### Records shown ###

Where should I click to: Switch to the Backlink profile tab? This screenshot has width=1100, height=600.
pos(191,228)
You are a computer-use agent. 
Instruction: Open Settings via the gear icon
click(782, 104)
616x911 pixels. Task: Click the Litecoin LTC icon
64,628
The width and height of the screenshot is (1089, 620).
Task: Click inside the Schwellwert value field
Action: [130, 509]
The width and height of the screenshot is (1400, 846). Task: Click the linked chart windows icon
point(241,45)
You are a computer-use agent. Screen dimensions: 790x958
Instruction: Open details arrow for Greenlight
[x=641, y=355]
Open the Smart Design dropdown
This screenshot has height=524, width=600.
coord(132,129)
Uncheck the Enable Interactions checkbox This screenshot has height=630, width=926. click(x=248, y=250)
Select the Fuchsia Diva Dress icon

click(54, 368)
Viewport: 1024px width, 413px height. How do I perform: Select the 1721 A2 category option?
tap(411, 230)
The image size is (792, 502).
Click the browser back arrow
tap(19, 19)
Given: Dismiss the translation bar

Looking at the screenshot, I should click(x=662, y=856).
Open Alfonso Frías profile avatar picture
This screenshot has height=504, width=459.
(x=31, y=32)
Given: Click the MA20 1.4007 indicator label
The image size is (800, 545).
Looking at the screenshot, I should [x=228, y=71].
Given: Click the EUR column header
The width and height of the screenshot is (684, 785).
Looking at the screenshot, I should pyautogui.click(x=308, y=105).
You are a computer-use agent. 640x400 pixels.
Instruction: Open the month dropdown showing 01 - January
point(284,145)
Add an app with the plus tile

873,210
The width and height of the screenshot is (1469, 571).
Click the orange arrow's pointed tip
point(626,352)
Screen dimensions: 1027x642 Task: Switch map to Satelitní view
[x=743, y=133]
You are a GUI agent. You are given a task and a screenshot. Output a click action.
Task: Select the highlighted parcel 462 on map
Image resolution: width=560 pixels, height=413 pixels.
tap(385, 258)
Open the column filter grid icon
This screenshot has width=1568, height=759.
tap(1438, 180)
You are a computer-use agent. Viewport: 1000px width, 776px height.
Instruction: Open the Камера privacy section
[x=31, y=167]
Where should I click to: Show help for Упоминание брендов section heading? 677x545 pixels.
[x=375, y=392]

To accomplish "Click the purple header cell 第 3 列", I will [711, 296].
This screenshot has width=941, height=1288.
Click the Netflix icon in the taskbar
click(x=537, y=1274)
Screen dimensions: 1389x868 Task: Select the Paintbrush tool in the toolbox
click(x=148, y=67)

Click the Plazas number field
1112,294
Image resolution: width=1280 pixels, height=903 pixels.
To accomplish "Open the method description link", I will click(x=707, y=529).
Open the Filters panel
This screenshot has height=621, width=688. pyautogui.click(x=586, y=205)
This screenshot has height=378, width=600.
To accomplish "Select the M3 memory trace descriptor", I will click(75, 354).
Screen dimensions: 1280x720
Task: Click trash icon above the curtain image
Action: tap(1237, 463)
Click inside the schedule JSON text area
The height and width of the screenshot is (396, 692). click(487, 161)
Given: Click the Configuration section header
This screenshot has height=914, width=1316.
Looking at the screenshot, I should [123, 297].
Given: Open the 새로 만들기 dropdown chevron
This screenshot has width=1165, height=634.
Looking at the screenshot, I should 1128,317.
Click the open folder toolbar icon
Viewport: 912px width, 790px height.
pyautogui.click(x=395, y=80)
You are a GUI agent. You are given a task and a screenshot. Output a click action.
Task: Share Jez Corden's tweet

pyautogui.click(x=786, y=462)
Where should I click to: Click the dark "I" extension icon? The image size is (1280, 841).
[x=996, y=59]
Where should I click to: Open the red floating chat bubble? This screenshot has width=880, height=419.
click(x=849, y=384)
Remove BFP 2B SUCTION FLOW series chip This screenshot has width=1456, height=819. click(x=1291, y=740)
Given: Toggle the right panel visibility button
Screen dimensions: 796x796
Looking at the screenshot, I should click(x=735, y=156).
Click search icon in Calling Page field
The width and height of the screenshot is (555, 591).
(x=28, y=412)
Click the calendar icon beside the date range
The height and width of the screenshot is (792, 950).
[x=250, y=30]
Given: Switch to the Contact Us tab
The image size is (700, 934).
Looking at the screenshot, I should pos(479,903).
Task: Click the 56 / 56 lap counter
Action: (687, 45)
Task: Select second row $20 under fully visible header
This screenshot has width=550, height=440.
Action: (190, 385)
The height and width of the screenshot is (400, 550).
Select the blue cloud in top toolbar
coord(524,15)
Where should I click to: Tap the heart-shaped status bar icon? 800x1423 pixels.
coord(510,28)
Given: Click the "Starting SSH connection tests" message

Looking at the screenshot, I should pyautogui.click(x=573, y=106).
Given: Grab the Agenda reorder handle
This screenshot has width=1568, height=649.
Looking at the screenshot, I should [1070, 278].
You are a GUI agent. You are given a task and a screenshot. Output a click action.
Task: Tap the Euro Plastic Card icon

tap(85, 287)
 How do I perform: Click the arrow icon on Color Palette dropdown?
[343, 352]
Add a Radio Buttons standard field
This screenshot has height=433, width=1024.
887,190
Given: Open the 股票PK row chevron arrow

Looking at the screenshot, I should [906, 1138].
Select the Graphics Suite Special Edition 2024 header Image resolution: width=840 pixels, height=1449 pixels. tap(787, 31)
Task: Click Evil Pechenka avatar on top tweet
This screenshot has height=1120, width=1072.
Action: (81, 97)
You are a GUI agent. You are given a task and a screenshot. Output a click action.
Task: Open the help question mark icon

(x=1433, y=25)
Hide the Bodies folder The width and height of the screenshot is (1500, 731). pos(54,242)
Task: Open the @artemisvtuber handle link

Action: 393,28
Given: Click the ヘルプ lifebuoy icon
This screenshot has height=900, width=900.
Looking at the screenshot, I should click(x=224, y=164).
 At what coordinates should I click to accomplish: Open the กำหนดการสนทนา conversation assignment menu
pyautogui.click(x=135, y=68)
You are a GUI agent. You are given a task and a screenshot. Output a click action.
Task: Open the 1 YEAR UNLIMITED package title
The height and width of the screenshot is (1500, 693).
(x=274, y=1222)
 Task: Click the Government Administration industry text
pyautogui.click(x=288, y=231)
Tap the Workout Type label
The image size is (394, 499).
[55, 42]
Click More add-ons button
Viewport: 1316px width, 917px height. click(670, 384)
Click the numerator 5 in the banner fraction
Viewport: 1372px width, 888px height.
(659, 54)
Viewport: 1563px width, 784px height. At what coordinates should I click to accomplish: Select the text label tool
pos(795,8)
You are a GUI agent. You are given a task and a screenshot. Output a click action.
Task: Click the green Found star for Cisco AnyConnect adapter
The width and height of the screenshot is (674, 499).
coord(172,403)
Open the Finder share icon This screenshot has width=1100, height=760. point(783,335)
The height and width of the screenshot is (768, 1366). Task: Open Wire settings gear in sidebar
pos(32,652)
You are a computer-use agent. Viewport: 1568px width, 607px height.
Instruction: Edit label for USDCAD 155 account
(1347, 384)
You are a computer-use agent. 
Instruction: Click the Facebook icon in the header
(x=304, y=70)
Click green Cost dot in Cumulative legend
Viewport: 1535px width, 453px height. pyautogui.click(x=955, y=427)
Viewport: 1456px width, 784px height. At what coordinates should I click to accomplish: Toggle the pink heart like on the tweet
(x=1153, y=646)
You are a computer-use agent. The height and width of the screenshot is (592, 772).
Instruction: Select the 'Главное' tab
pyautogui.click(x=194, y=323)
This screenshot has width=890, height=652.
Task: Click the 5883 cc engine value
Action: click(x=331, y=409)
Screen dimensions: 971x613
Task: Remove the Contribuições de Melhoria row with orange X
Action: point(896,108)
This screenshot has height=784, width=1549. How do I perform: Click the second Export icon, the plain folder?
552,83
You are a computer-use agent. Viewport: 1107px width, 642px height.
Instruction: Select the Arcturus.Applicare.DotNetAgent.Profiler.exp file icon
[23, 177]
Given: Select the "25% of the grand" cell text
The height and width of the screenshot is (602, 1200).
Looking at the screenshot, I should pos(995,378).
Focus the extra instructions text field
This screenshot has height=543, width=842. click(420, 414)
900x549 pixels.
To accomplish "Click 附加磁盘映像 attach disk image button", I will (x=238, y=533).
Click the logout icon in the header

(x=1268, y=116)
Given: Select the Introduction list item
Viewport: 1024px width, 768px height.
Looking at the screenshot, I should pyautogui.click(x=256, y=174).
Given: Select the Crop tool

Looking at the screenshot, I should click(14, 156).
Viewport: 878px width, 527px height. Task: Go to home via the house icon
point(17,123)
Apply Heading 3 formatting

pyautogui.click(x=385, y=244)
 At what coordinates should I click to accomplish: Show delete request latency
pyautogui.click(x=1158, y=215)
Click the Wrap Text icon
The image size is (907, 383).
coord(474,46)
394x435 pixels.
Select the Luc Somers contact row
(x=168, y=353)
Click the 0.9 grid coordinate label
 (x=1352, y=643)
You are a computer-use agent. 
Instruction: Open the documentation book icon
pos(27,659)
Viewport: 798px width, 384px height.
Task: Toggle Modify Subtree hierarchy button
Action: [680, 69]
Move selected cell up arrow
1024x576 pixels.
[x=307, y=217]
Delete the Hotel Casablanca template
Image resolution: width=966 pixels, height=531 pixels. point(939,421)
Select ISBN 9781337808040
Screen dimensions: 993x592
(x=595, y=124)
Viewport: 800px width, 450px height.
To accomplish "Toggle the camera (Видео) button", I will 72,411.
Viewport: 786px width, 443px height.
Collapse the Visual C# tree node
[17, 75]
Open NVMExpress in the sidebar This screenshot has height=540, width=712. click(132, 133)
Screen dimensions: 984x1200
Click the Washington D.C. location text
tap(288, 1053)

###

What to work on ▸ Please reproduce the closing stretch of the records, from the line with "Open NVMExpress in" through the last line, exactly as it stands.

Answer section ▸
Open NVMExpress in the sidebar This screenshot has height=540, width=712. click(132, 133)
Screen dimensions: 984x1200
Click the Washington D.C. location text
tap(288, 1053)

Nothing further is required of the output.